Жоржъ и Annette уже давно возились въ этомъ летажѣ.
— Не могу, повторилъ Овчаровъ, между тѣмъ какъ Симонъ клалъ на блюдечко небольшую ложечку чего-то синевато-бѣлаго и захрустѣлъ сухарикомъ. — Да и пора…
— Comment, vous me quittes? Нѣтъ, присядьте.
Катерина Петровна пожала ему руку.
— Я и забыла: у меня еще есть къ намъ порученіе.
— Что вамъ угодно? разсѣянно спросилъ Овчаровъ, глядя какъ Симонъ удалялся съ блюдечкомъ въ залу, а Олинька на балконъ.
— Мнѣ пишетъ графиня Евпраксія Михайловна. Она знаетъ, что мы — сосѣди, и просила передать вамъ… Но бѣдная графиня, можетъ быть, не подозрѣваетъ, что на васъ уже разсчитывать нельзя… Après tout, vous êtes devenu un étourdi de la première sorte… Я видѣла въ вашемъ портфелѣ у m-lle Ольги… Тамъ такія вещи.
— Какъ, нельзя разсчитывать? на что? спросилъ Овчаровъ, опять вынувъ часы.
— А ея книжки для народнаго чтенія? вы обѣщали статьи.
— О, да!… Овчаровъ оживился. — Кто жe вамъ сказалъ, что я забылъ? пожалуйста., напишите графинѣ… Я буду ей и самъ писать… Работы было много. Но у меня для нея заготовлено множество; надо только посообразиться, поразобраться въ матеріалахъ… Помилуйте! гдѣ тутъ do étourderies! Это — дѣло вопіющей необходимости!
— Значитъ, вы еще не совсѣмъ погибли? я обрадую графиню… Cette chère femme! Она и ея общество такъ хлопочетъ, столько жертвъ принесли для этого народа! Признаюсь вамъ, я въ это не мѣшаюсь. Конечно, стоило бы мнѣ сказать только слово, и меня бы пригласили участвовать. Но считайте меня хоть отсталой: je trouve que ее liest pas là la vocation de la femme. Наше дѣло — семейный очагъ.

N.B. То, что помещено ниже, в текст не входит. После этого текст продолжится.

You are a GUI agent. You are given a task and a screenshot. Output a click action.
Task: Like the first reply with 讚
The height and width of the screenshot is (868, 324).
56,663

Овчаровъ глядѣлъ на балконъ. Олинька входила.
— И наконецъ, продолжала Катерина Петровна: — je vais vous dire ma plus intime pensée… Наша аристократія слишкомъ самоотвержена… Мы ихъ выучимъ, а что изъ этого будетъ? Ужасы!
— И ничего не будетъ, возразилъ Овчаровъ.
— Вы не боитесь?… Нѣтъ, признаюсь вамъ, я каждый день встаю и ложусь…
— Совсѣмъ напрасно. Положительно вамъ говорю, ничего не будетъ.
— Почему вы это знаете?
— Стоитъ вглядѣться въ порядокъ вещей. Онъ ясенъ, какъ дважды-два. Когда-нибудь я вамъ растолкую.
— Ахъ, успокоите, Бога ради… Вотъ Симонъ не можетъ мнѣ объяснить…
Симонъ вошелъ въ эту минуту.
— Симонъ, что вы мнѣ вчера говорили о дворовыхъ людяхъ?…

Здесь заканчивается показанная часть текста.